Re: [parisc-linux] Re: Comments?

[Matthew Wilcox]

On Mon, Mar 21, 2005 at 09:25:13PM -0500, John David Anglin wrote:
> I got a bit paranoid about __put_user after the above bug.  Looking at
> it, I believe that the LP64 version is broken for *(ptr) types of long,
> unsigned long, and pointer types.  I believe that the current code
> puts a 64-bit value instead of the 32-bit value that the 32-bit runtime
> expects for these types.  This is fixed by adding a layer over the
> old __put_user macro to do various type checking.

Hum.  It's definitely a tricky problem.  On its face, you're right;
we shouldn't be writing 64-bit values to a 32-bit userspace.  However,
the compatibility layers often do something like:

asmlinkage int sys32_sendfile64(int out_fd, int in_fd, compat_loff_t __user *off
set, s32 count)
{
        mm_segment_t old_fs = get_fs();
        int ret;
        loff_t lof;
        if (offset && get_user(lof, offset))
                return -EFAULT;
        set_fs(KERNEL_DS);
        ret = sys_sendfile64(out_fd, in_fd, offset ? (loff_t __user *)&lof : NUL
L, count);
        set_fs(old_fs);
        if (offset && put_user(lof, offset))
                return -EFAULT;
        return ret;
}

Then sys_sendfile64() will do a put_user() to write to the loff_t variable,
and writing a 32-bit value to that would definitely be the wrong thing to do.

> The rest of the changes are just warning fixes that I noticed during
> testing.  I don't believe that they have a functional effect.

Those warnings are reminders that nobody's audited this code for ioremap
compatibility:

/*
 * Memory mapped I/O
 *
 * readX()/writeX() do byteswapping and take an ioremapped address
 * __raw_readX()/__raw_writeX() don't byteswap and take an ioremapped address.
 * gsc_*() don't byteswap and operate on physical addresses;
 *   eg dev->hpa or 0xfee00000.
 */

Maybe I need more verbiage in here for people who're tempted to fix these
warnings with more casts, but I doubt people would read it anyway ...

> I tested this with 32 and 64-bit builds of 2.6.12-rc1-pa1 with the
> default c3000 and 64 configs.  I am running the 32-bit build and a
> slighter earlier version survived a gcc build.  I haven't run the
> 64-bit changes.  I now don't see any cast related errors in the builds
> except one in a call to atomic_read.  That's an unrelated problem.

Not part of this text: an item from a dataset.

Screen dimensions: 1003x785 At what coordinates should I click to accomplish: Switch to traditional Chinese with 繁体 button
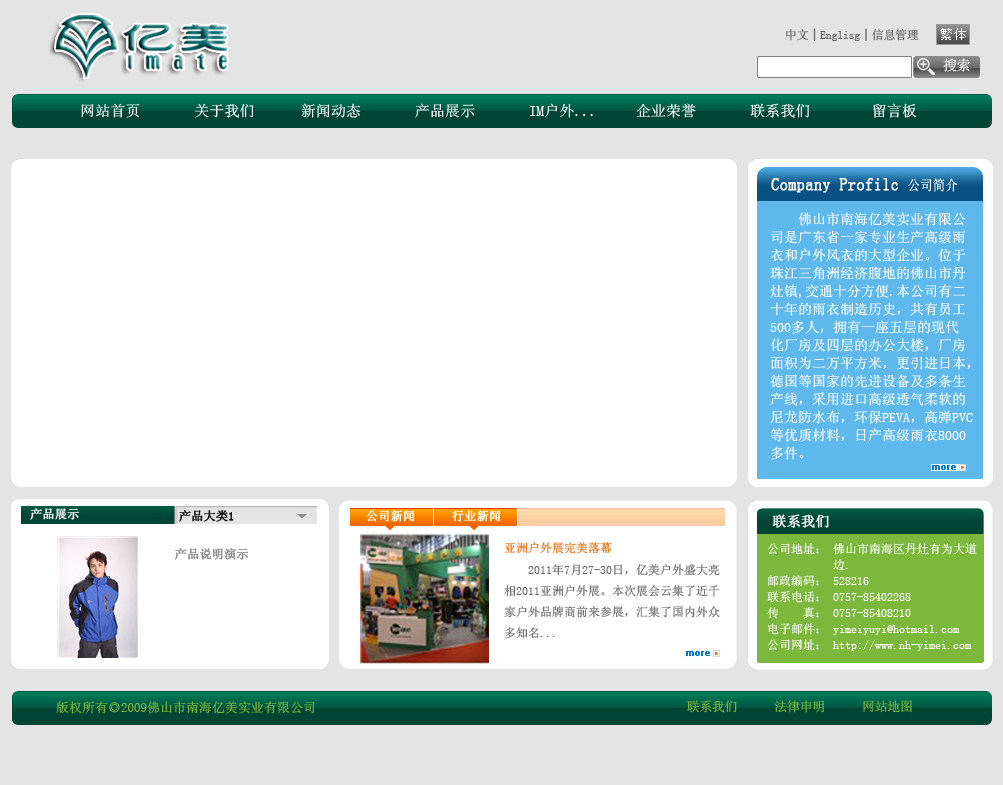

Someone else is fixing that -- in XFS or ieee1394, right?

-- 
"Next the statesmen will invent cheap lies, putting the blame upon 
the nation that is attacked, and every man will be glad of those
conscience-soothing falsities, and will diligently study them, and refuse
to examine any refutations of them; and thus he will by and by convince 
himself that the war is just, and will thank God for the better sleep 
he enjoys after this process of grotesque self-deception." -- Mark Twain
_______________________________________________
parisc-linux mailing list
parisc-linux@lists.parisc-linux.org
http://lists.parisc-linux.org/mailman/listinfo/parisc-linux

Re: [parisc-linux] Re: Comments?

[John David Anglin]

> > I got a bit paranoid about __put_user after the above bug.  Looking at
> > it, I believe that the LP64 version is broken for *(ptr) types of long,
> > unsigned long, and pointer types.  I believe that the current code
> > puts a 64-bit value instead of the 32-bit value that the 32-bit runtime
> > expects for these types.  This is fixed by adding a layer over the
> > old __put_user macro to do various type checking.
> 
> Hum.  It's definitely a tricky problem.  On its face, you're right;
> we shouldn't be writing 64-bit values to a 32-bit userspace.  However,
> the compatibility layers often do something like:
> 
> asmlinkage int sys32_sendfile64(int out_fd, int in_fd, compat_loff_t __user *off
> set, s32 count)
> {
>         mm_segment_t old_fs = get_fs();
>         int ret;
>         loff_t lof;
>         if (offset && get_user(lof, offset))
>                 return -EFAULT;
>         set_fs(KERNEL_DS);
>         ret = sys_sendfile64(out_fd, in_fd, offset ? (loff_t __user *)&lof : NUL
> L, count);
>         set_fs(old_fs);
>         if (offset && put_user(lof, offset))
>                 return -EFAULT;
>         return ret;
> }
> 
> Then sys_sendfile64() will do a put_user() to write to the loff_t variable,
> and writing a 32-bit value to that would definitely be the wrong thing to do.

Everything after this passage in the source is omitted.